Definition of NDA
A non-disclosure agreement (NDA) or a confidential disclosure agreement
(CDA) is a legal contract that protects entrepreneurs against the theft of their
intellectual property since sensitive information may be disclosed over the course
of a meeting or presentation with potential investors. This extensively written
document shields an outsider’s access to non-public business information and
entails every imaginable form of confidential information concerning an entrepreneur’s
discovery or invention.

The importance of confidentiality
It is critical for the entrepreneur/inventor to consider confidentiality
when approaching potential investors or individuals for assistance in developing
ideas. This is not to suggest that all duties of confidence cannot occur in the
absence of such a contract; however, an NDA should be implemented for the protection
of the entrepreneur. If vital company information is disclosed without the security
of this contract, the information obtained can be given to anyone outside of the
company, including competitors. In addition, a public disclosure of secret/sensitive
company information can prevent the filing of a patent application for that particular
invention/discovery as well as claiming trade secret protection. This will leave
the inventor with no rights unless the disclosure was made “in confidence.”

The wrong time to present an NDA
Often times, entrepreneurs request investors to sign an NDA far too early
in the investment process, usually during their first meeting before a business
plan is presented or even before they reveal their company name. Most angel investors
are hesitant about signing one so early because a large number of entrepreneurs
approach them each year with similar ideas. Angels do not want to take the risk
of inadvertent disclosure where they can open themselves up to potential litigation.
Early signing of NDA’s will also limit the amount and type of deals in their
portfolios. On the other hand, some angels, who look at only a few deals each year,
may be willing to sign an NDA earlier in the process; however, entrepreneurs should
approach each investor encounter the same way and not depend on relying solely on
these types of investors to sign their deal.
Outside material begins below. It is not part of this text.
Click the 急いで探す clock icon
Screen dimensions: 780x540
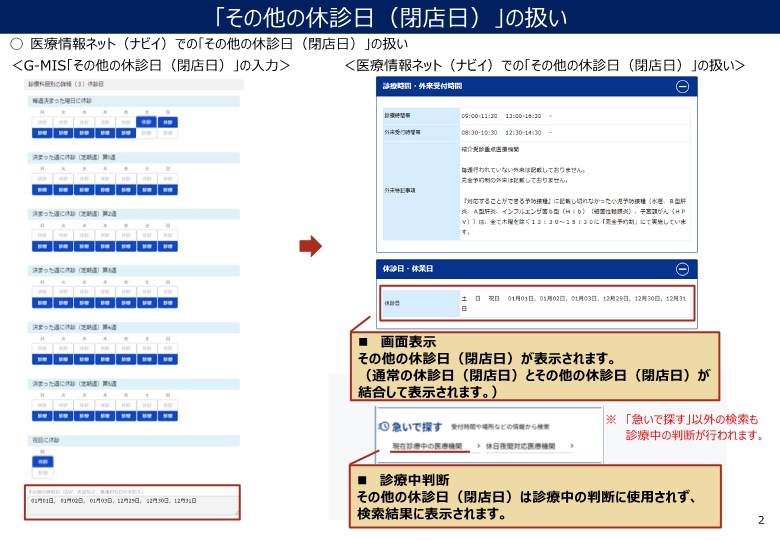pos(385,424)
Entrepreneurs are encouraged not to present an NDA in the first meeting with their
investors. Instead, their initial presentation and business plan should be tailored
to exclude actual intellectual property or confidential information, but reveal
enough to entice prospective investors into further evaluation of the company. Many
angels firmly believe that entrepreneurs should be able to convey their ideas and
opinions without giving away secret facts. Furthermore, business owners should be
aware that disclosing too much information will not advance a business deal nor
will it successfully gauge interest in probable investors.

A bad sign
Some companies are distressed about their ideas being stolen and become
overly sensitive and extremely protective about sharing such information. Since
these business owners have become so preoccupied with this fear, they actually commit
more harm than good for their company. The immense fear that their ideas will be
stolen hinders the development of their business because they fail to promote their
products and services, and as a result, the company ends up not selling anything
and even ends up losing money. When business owners become too secretive with their
angel investors, it is considered to be a bad sign.

The right time to present a NDA
Only in exceptional circumstances or during the due diligence process will
angels consider signing an NDA. Any period before the due diligence process is considered
premature. Any patents that are pending and disclosures with attorneys will also
be exposed during the due diligence process.

The importance of an attorney

An entrepreneur should seek the assistance of an attorney who can prepare
this document for them. It may be challenging to create a non-disclosure agreement
that complies with the entrepreneur’s need for protection while not being
overly secretive to investors. In addition, if the NDA prepared is too complex to
understand, then the investor is encouraged to have their attorney review and explain
it to them before they sign the agreement.

Points to consider when using an NDA
First, it is highly recommended that an entrepreneur/inventor consult with
a patent agent about the protection of their ideas and the risks of communicating
these ideas to an outside party (people or groups outside of the company). Second,
the NDA should serve both the entrepreneur and investor(s) interest(s). It should
be read carefully and legal advice should be pursued for proper understanding of
the agreement. Lastly, both parties should be aware that there exists no set formula
for an NDA. For the entrepreneur and investor, each agreement may be presented differently
with every new investment endeavor since each applies to different circumstances.

Conclusion
Business owners should always make sure to protect their intellectual property,
including all proprietary and confidential company information. They should not
disclose any restricted information to outside sources without the provision of
a non-disclosure agreement for all involved participants, including their potential
investors. A partnership requires a high degree of mutual trust, and an entrepreneur
can protect himself/herself from such issues by having an NDA prepared by their
attorney during the due diligence process.